In formula (4), \(\frac{\pi_{\theta}\left(\mathrm{s}_{\mathrm{t}}\right)}{\pi_{\theta^{\prime}}\left(\mathrm{s}_{\mathrm{t}}\right)}\) is generally ignored; the pro rata coefficient \(r_{\theta}=\frac{\pi_{\theta}\left(\mathrm{a}_{\mathrm{t}} \mid \mathrm{s}_{\mathrm{t}}\right)}{\pi_{\theta^{\prime}}\left(\mathrm{a}_{\mathrm{t}} \mid \mathrm{s}_{\mathrm{t}}\right)}\) denotes the difference between distribution π' and π. To narrow the difference, the theory TRPO [19] suggests using an adaptive KL penalty coefficient, as expressed in (5).
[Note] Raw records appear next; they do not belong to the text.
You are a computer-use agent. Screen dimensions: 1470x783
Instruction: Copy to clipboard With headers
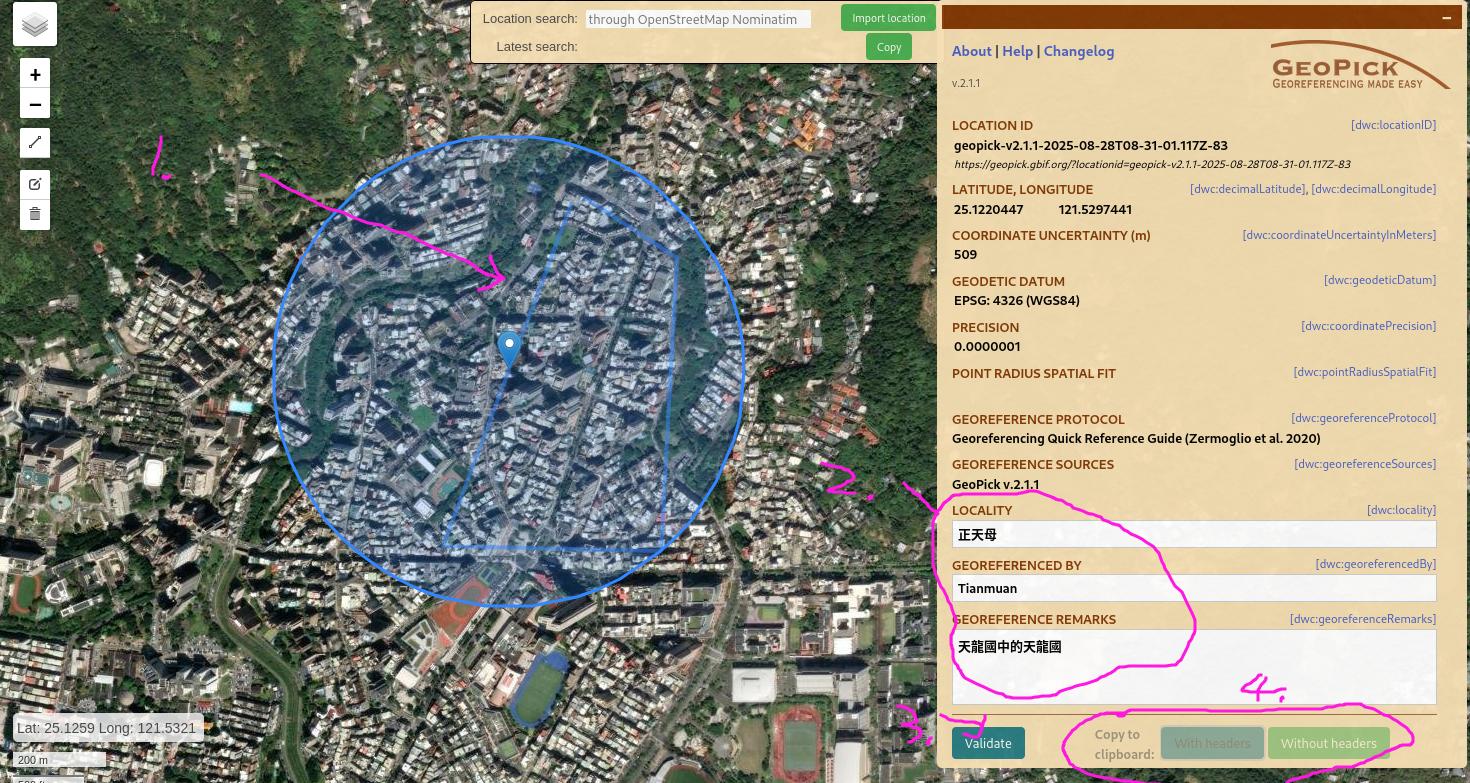point(1212,743)
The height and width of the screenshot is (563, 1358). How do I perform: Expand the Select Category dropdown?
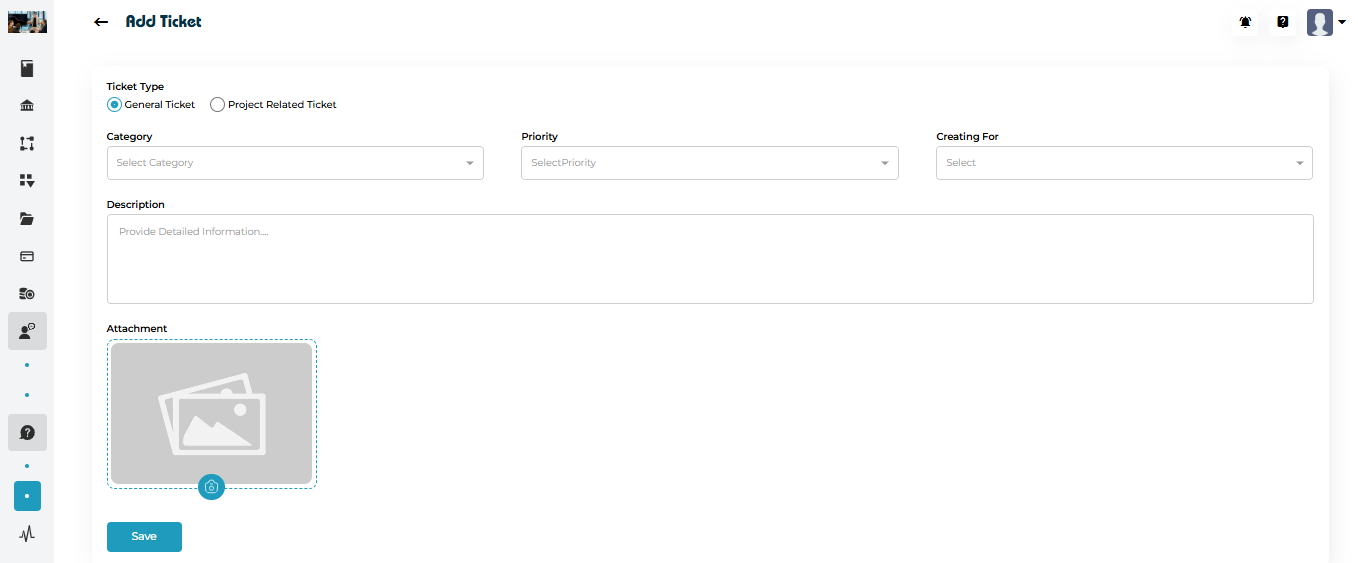(x=295, y=163)
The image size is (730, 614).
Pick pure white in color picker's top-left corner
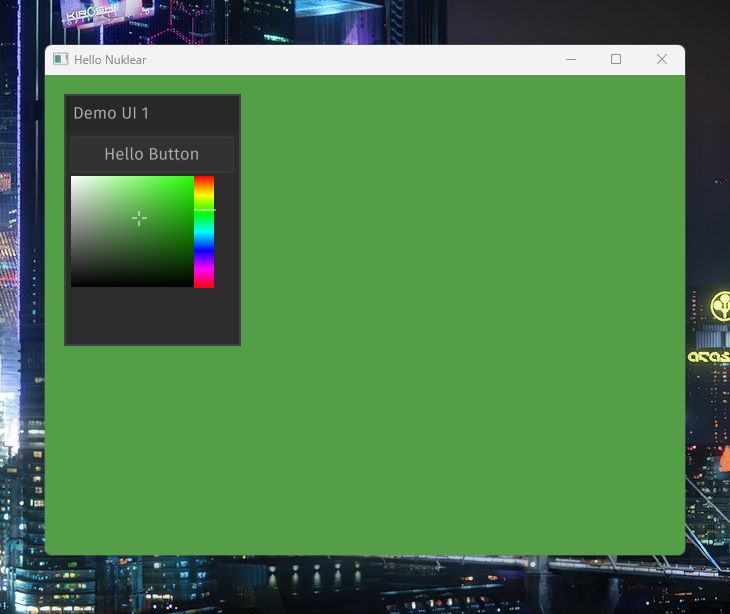pos(72,178)
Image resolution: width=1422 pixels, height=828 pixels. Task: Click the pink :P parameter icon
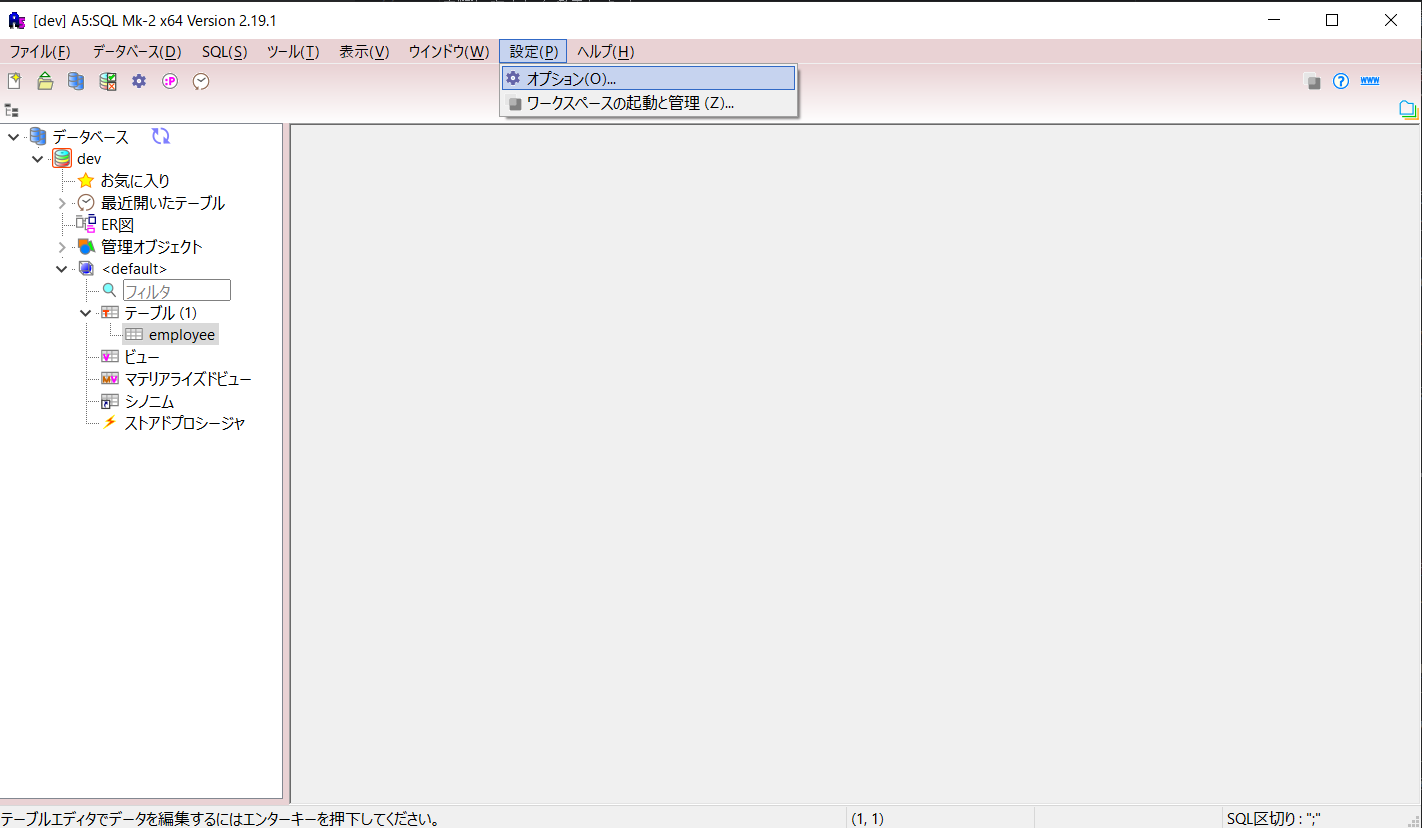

\(\mathrm{J}_{\mathrm{ppo}}^{\theta^{\prime}}(\theta)=\mathrm{J}^{\theta^{\prime}}(\theta)-\beta \mathrm{KL}\left(\theta, \theta^{\prime}\right) \approx \sum_{\left(\mathrm{s}_{\mathrm{t}}, \mathrm{a}_{\mathrm{t}}\right)} \mathrm{r}_{\theta} \mathrm{A}^{\theta^{\prime}}\left(\mathrm{s}_{\mathrm{t}}, \mathrm{a}_{\mathrm{t}}\right)-\beta \mathrm{KL}\left(\theta, \theta^{\prime}\right)\) (5)

The KL divergence is used to quantify the two different distributions. If the two distributions are identical, the value of the total KL divergence is zero, whereas a smaller value indicates a higher similarity between the two distributions conversely, a larger discrepancy. The main objective is represented by (6).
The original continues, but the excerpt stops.